### Prompt 1
Print the passage of the Tamir Rice lawsuit report starting with "Tamir Rice had" and going on through "her wounded brother.", word for word.
### Prompt 2
In the Tamir Rice lawsuit report, what did the surveillance video show Tamir carrying in the park?

CLEVELAND (AP) — An amended wrongful death lawsuit over a Cleveland policeman’s fatal shooting of a 12-year-old boy includes claims related to his parents and sister and references to other use-of-force cases.

Tamir Rice had a pellet gun when he was confronted by police responding to a call about someone with a firearm near a recreation center on Nov. 22. The attorneys now representing his family filed the updated federal lawsuit Friday against the city, the officer who shot Tamir, another officer and unnamed emergency dispatchers.

The complaint alleges excessive force, negligence, infliction of emotional distress on his sister and mother, violation of due process for the parents, and failure by the responding officers to provide first aid to the boy immediately after the shooting. He died the next day.

It also claims false imprisonment of Tamir’s 14-year-old sister, who ran toward the scene after the shooting, struggled with police and was handcuffed and put into a cruiser parked near her wounded brother.

The city doesn’t comment on such pending litigation, Cleveland spokesman Dan Williams said.

Patrol officer Timothy Loehmann shot Tamir in the abdomen within two seconds of a patrol car stopping near the boy, and the confrontation was captured on surveillance video. It shows Tamir in a park carrying what turned out to be an airsoft-type gun that shoots non-lethal plastic pellets.

### Recorded information
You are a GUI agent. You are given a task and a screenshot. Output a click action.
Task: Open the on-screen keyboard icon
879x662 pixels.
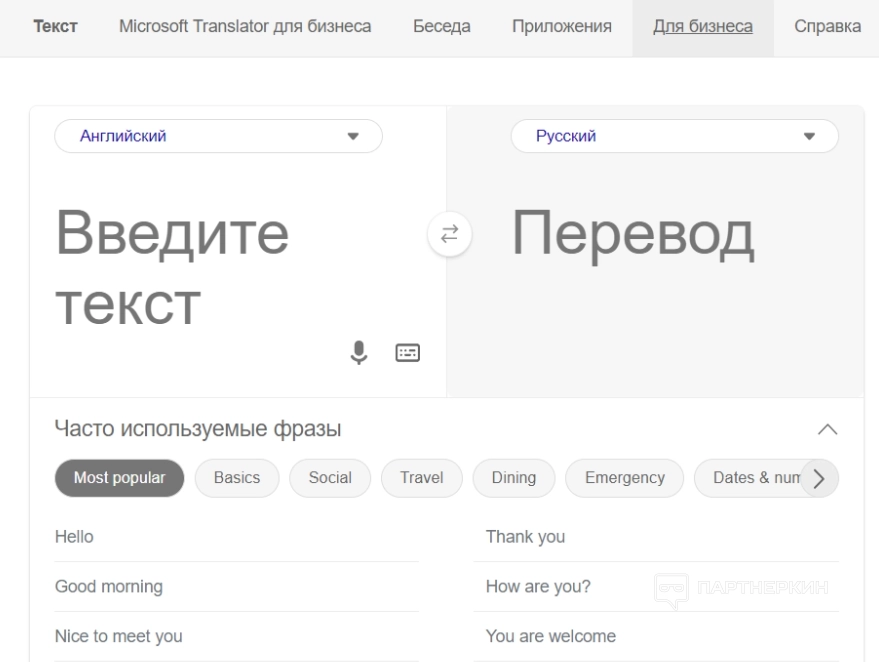point(406,352)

### Exercise output 1
Tamir Rice had a pellet gun when he was confronted by police responding to a call about someone with a firearm near a recreation center on Nov. 22. The attorneys now representing his family filed the updated federal lawsuit Friday against the city, the officer who shot Tamir, another officer and unnamed emergency dispatchers.

The complaint alleges excessive force, negligence, infliction of emotional distress on his sister and mother, violation of due process for the parents, and failure by the responding officers to provide first aid to the boy immediately after the shooting. He died the next day.

It also claims false imprisonment of Tamir’s 14-year-old sister, who ran toward the scene after the shooting, struggled with police and was handcuffed and put into a cruiser parked near her wounded brother.

### Exercise output 2
An airsoft-type gun that shoots non-lethal plastic pellets.